WebMD lays down some ground rules for which foods would help you reach a healthy weight and a healthy liver: “In general, foods that fight cell damage, make it easier for your body to use insulin, or lower inflammation.“ But what does all of this mean? Let’s break it down.
There is the fat you should consume and there is that you should avoid. In general, you do not need to consume any sugar, because your body can synthesize its own. And sugar, rather than fat, is what makes you gain weight in the long run.
consuming too much sugar can ultimately lead to a condition called insulin resistance, which most people with fatty liver disease suffer from. Insulin resistance is a condition in which your body produces too much insulin (which is responsible for the proper absorption of sugar into the cells) but can’t quite use it well. Instead, sugar builds up in your blood, rather than working into the cells, and your liver turns it into fat.

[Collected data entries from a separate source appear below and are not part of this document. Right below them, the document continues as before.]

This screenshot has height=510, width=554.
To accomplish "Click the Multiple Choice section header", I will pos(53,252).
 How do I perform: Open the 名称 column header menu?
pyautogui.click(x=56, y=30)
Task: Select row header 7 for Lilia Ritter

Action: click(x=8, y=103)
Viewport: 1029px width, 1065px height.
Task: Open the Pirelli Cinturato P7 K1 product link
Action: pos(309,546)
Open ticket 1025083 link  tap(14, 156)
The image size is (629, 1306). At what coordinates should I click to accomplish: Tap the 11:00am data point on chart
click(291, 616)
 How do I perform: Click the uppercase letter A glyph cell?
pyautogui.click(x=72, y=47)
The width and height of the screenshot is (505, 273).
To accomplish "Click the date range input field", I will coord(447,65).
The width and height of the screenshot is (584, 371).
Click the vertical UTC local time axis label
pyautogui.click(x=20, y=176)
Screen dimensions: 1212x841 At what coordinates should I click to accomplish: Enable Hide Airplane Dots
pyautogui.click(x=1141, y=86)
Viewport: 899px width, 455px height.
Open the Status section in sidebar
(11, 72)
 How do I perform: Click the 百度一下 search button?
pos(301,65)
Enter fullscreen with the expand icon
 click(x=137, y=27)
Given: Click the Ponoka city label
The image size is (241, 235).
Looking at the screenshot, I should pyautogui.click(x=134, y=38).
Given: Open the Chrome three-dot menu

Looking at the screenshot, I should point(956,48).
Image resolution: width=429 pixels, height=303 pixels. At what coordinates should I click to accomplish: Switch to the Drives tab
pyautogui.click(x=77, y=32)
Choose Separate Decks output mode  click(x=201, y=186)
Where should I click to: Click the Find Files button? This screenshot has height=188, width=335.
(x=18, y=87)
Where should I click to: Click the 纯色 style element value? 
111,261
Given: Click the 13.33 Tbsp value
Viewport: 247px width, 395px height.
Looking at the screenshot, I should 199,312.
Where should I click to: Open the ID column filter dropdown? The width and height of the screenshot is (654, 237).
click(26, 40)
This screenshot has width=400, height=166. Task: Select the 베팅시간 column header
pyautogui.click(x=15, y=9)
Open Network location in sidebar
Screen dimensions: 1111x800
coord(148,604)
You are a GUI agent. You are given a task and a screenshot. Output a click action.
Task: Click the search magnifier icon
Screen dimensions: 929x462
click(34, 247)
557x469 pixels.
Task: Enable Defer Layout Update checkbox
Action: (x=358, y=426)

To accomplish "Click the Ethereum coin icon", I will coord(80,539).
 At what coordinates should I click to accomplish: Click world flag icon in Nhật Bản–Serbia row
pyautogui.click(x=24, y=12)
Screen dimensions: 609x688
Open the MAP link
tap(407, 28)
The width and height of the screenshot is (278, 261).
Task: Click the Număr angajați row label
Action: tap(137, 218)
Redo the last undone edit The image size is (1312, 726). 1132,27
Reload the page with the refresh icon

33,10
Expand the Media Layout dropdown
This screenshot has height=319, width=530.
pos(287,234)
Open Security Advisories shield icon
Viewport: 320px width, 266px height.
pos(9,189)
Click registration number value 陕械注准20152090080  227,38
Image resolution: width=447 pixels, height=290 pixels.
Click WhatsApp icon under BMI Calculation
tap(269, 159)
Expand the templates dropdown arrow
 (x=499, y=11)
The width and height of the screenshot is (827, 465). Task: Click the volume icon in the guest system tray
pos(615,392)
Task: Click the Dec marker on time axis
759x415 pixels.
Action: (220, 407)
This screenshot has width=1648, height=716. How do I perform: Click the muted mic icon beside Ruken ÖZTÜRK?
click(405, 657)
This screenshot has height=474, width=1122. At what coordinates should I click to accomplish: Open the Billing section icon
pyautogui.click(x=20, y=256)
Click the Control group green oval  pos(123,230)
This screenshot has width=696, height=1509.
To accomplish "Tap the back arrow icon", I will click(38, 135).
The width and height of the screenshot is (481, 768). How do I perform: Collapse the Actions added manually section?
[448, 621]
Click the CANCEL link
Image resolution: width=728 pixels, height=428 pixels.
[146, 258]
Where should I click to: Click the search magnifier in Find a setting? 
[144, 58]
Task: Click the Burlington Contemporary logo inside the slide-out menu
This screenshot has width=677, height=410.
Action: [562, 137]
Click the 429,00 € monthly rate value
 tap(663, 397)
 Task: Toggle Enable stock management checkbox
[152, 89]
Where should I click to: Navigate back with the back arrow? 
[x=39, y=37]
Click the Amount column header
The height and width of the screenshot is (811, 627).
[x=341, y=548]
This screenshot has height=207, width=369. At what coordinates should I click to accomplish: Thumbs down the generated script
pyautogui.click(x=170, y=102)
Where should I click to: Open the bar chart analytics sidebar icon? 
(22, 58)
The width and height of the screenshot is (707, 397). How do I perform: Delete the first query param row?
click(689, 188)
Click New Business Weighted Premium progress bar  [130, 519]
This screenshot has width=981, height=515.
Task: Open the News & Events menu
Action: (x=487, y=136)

But there are fats that can help the body use insulin better. These are omega-3 fatty acids and monounsaturated fats, found in:
- Fish
- Nuts (especially cc and walnuts)
- Flaxseed
- Leafy greens
- Olives
- Avocados.
Many of these food staples are found in the Mediterranean diet. Consider giving it a go. If you’re looking for a massive change in your diet you could also consider taking on intermittent fasting and a ketogenic diet. Here's a guide.
On the other hand, there are fats you should avoid, which are called saturated fats. These lead to more and more buildup in your liver, and will usually be found in:
- Red meat
- Palm and Coconut oil
- Everything and anything with sugar
- Full fat cheese
You may also want to consume less yogurt and poultry, unless it’s lean white meat.
You can head over to our comprehensive guide about antioxidants to learn more about where you can get them in your diet. In addition to antioxidants, WebMD also recommends adding potassium to your diet. These foods are good sources:
- Codfish
- Salmon
- Sardines
- Broccoli
- Peas
- Bananas
- Kiwi
- Apricots.
Dr. Eric Berg recommends vitamin D as well for fatty liver disease. While you can consume it in supplement form, the best way to get vitamin D is limited and controlled exposure to the sun. Lay flat in the sun with as little clothing as possible, for no longer than 20 minutes a day, with no sunblock.
Eating fiber can also help with insulin resistance. If you’re looking for natural supplements, consider curcumin and resveratrol, vitamins A and E, and choline. When choosing a vitamin E supplement, go for those containing tocopherols and tocotrienols- these are the best natural forms. Your pharmacist will know where to direct you.
Cruciferous vegetables such as:
- Arugula
- Broccoli
- Brussels sprouts
- Cabbage
- Radish
- Swiss chard
all have high fiber content, and low carbs.
Garlic and onion also help remove fat from your liver. As far as drinks go, 1 cup of coffee a day could help strip your liver of excess fats, as well as green and black tea.
Changing your diet isn’t enough. This is only one part of your healing journey, which will consist of several lifestyle changes.